If you read nothing else, read this page.

Everything below is the 60-second mental model. The rest of the wiki zooms in on each box. Come back here whenever you feel lost.

The 60-second mental model

There are exactly three ways to reach the assistant ("surfaces"), and they all funnel into the same brain (a per-user AI agent called hermes), which talks to a large language model to think.

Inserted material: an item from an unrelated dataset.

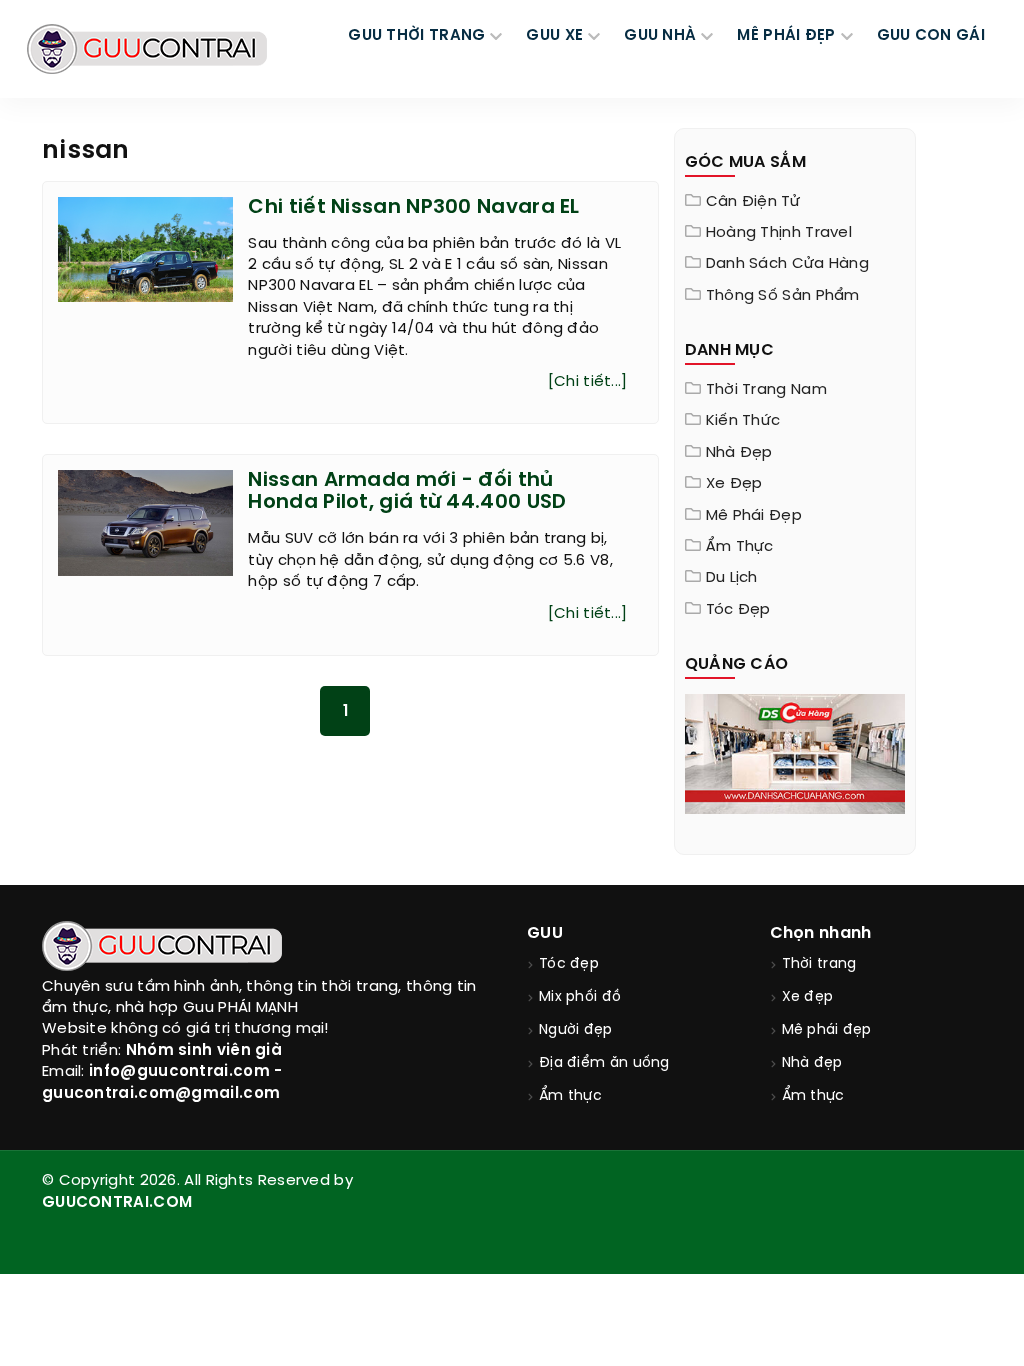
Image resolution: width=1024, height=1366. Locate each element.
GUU (545, 933)
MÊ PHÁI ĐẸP (786, 36)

Three surfaces converge on one per-user hermes agent

The clever part: all three surfaces share one agent and one memory per family account. Ask something by voice at home, then later ask a follow-up on WhatsApp from the office — it remembers, because it is literally the same agent.

Who runs where

Two physical places matter:

  • The home — a Raspberry Pi runs a small program we wrote called sudoedge. It captures the microphone, plays audio back, and handles first-time setup. That's it; the thinking does not happen here.
  • The cloud — a single VPS at sudohomes.com runs everything else: the web API, the voice plumbing, and a separate AI-agent container per family.

sudoedge runs in the home; everything else runs on the VPS

How the work actually flows

For a voice turn: the Pi streams your microphone to the cloud, voice-bridge turns speech into text, hands the text to hermes (your family's agent), gets a reply, turns that reply back into speech, and streams it to the Pi's speaker. Chat and WhatsApp do the same dance without the speech steps.

The agent doesn't just reply — it can remember, schedule things for later (cron), reach back out to you proactively (e.g. ping you on WhatsApp), and call tools (like controlling your smart home).